Here’s a proactive measure to address a big problem in cancer treatment in India – cancer detected too late to be cured. The ministry of health is collaborating with PromOTE India, a non-profit initiative, to take practical oncology training and education to hundreds of medical colleges all over the country.
The idea is to train under-graduates in medicine (M.B.B.S students) and post-graduates in the many practical aspects of cancer detection, treatment, follow-up, and care as also focus on the most common cancers afflicting Indians.
Short for Promotion for Oncology Education and Training in India, PromOTE was started by oncologists of the Indian Co-operative Oncology Network (ICON) which, in turn, is an autonomous body of the Indian Society of Medical and Paediatric Oncology (ISMPO).

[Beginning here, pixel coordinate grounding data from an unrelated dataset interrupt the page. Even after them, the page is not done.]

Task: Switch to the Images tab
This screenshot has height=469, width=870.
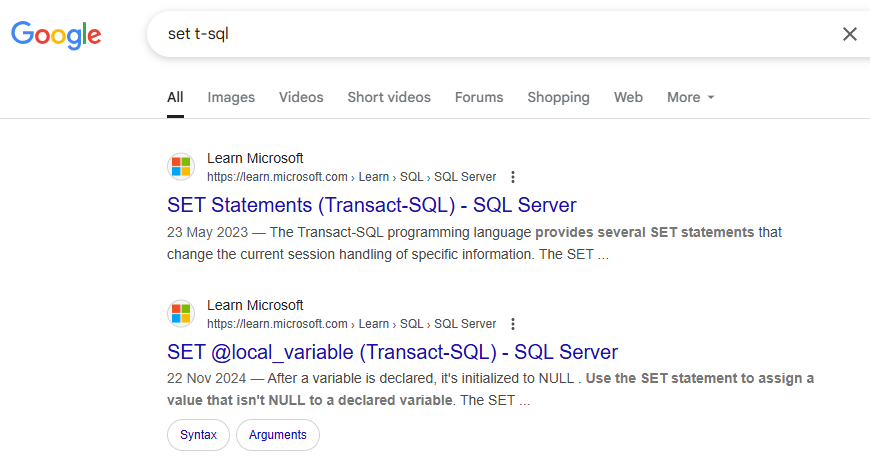Action: pos(231,97)
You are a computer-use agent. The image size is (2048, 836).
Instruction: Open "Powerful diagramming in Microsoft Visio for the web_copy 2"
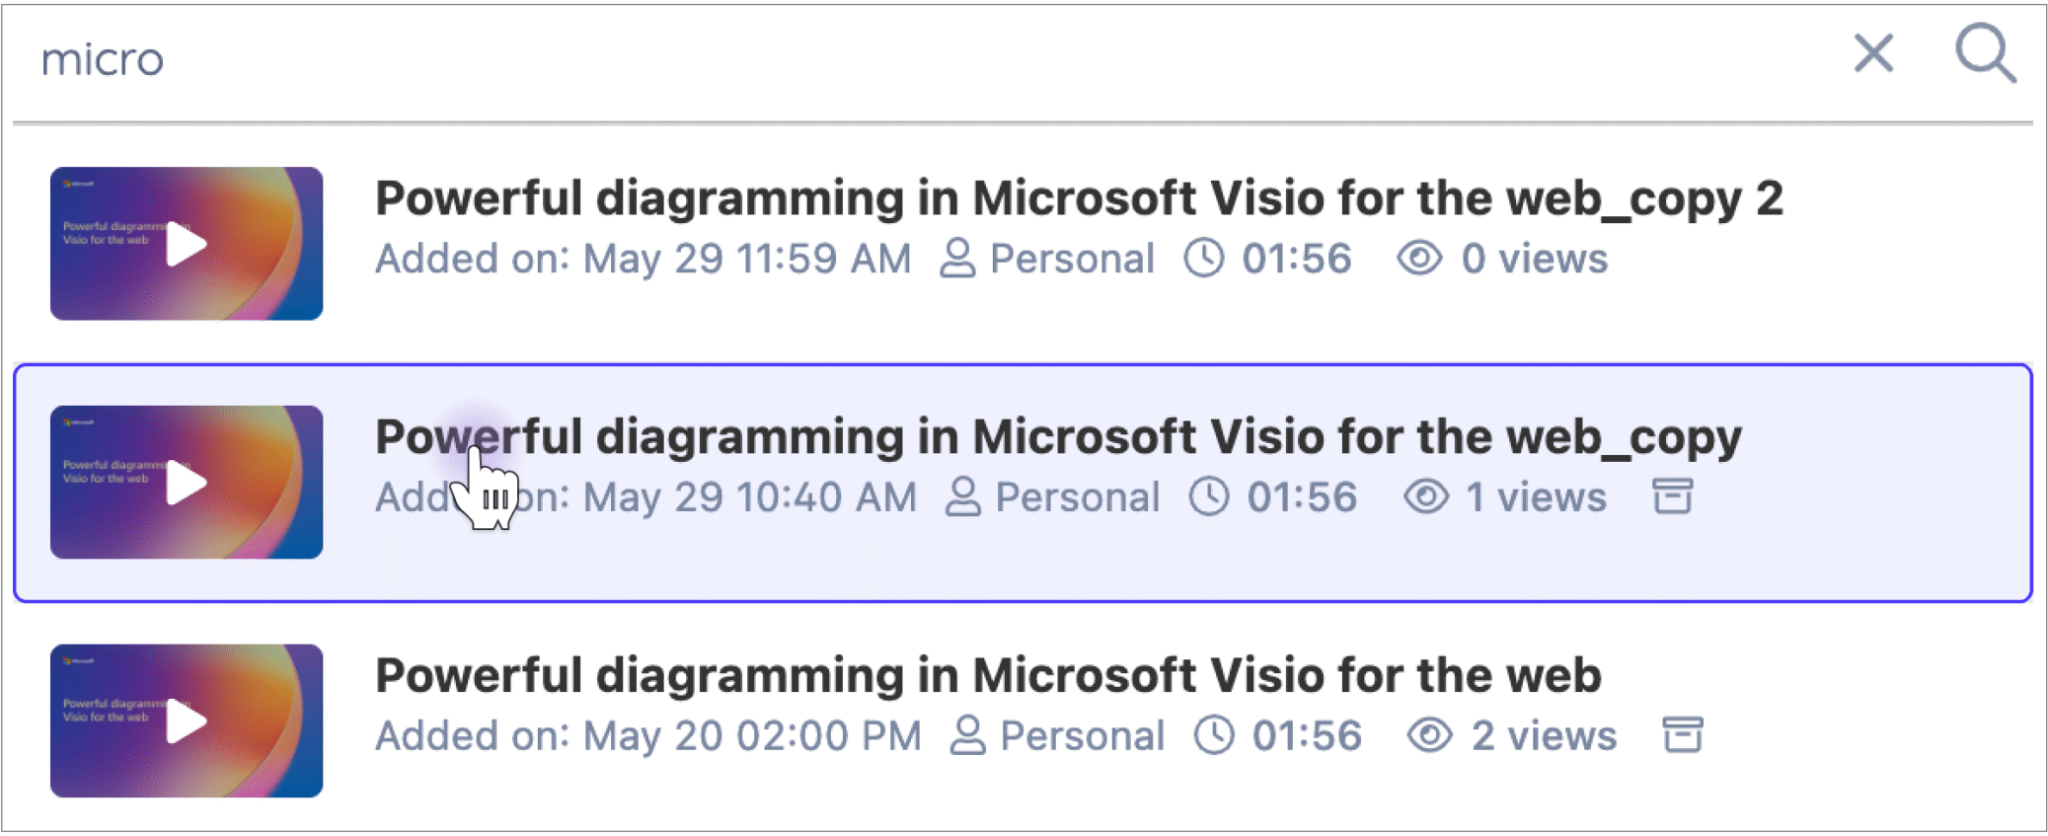(1078, 198)
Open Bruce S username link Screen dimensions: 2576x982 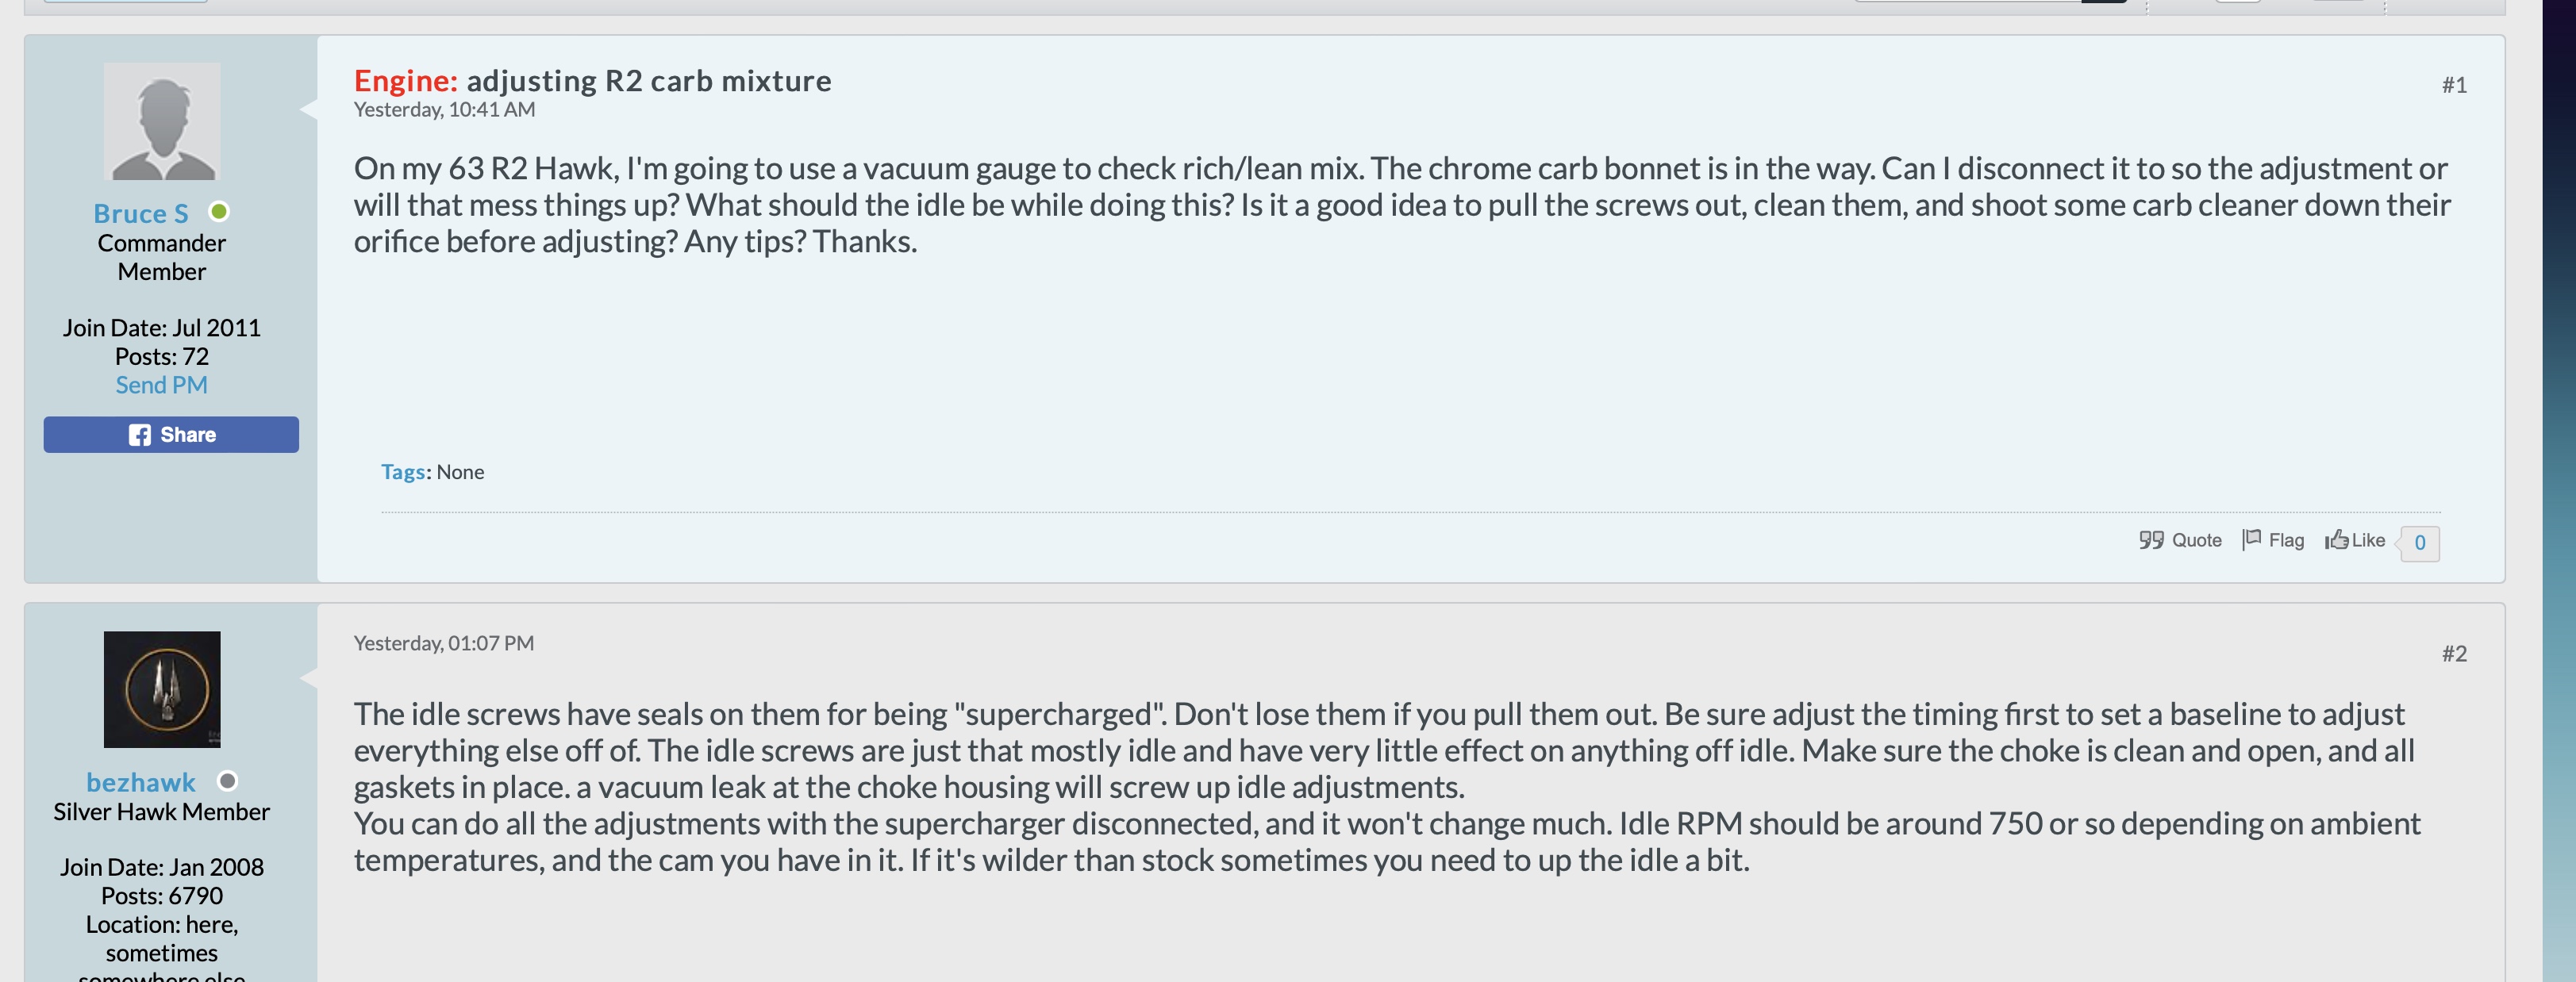(x=141, y=213)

In their practice, these doctors observed time and again that cancer patients were walking in through the door too late for all the scientific advance made in cancer treatment to be of much use. “They came in at such a bad stage,” says Purvish Parikh, president of the ISMPO and former head of medical oncology at Tata Memorial Hospital who is now managing director of NGO Americares in India. “We couldn’t use our knowledge to treat them.” He estimates that while 50 per cent of all patients detected with cancer are cured in the developed world, that number is just a little over 30 per cent in developing countries.
Thus was born PromOTE where leading oncologists go around the country training doctors with a view to ultimately help improve early detection as also follow-up care. PromOTE began with training general physicians (GPs) who are best-placed to spot early signs and symptoms and should rightly be on the frontline of the war against any disease.
A typical seminar would help GPs answer important questions such as when to suspect cancer, when to advice screening, what sorts of tests specifically ought to be written, understanding side-effects of cancer drugs and supportive care – which is a very important aspect given the serious side-effects associated with cancer treatment.
It also advised them on counselling newly-detected patients and their families and so on.
Before and after the end of the day-long seminar, attendees answered multiple-choice questions to test knowledge gained. They are also asked for feedback. They were not charged for participation.
After conducting 130 programmes since 2006 (participation from about 13,000 doctors, says Dr Parikh), PromOTE will now target 336 government and medical colleges in collaboration with the health ministry’s directorate general of health services. The two sides will work together on curriculum, programme rollout and evaluating programme usefulness.
Dr Parikh says three pilots have been held in colleges and a brainstorming session is planned soon to refine the template and make it appropriate to the target audience i.e. medical students.
Cancer – whose signs and symptoms may not always present distinctly or can be confused with something else and which has such dread and stigma attached to it – is not the first thing that most patients or doctors suspect or even look for. As a result, patients might go to any number of doctors before they finally reach an oncologist losing valuable time during which treatment could’ve been initiated.
In its latest World Health Statistics report published this week, the World Health Organisation named cancer as one of the clutch of chronic diseases that are taking more lives in developing countries as a result of greater life expectancy and lifestyle changes.
Which is why a ProMOTE-like initiative is timely. Even better that it has the support of the MoH. After the bad odour that’s been emanating from the MoH lately with regards to drug regulation, this news is a breath of fresh air.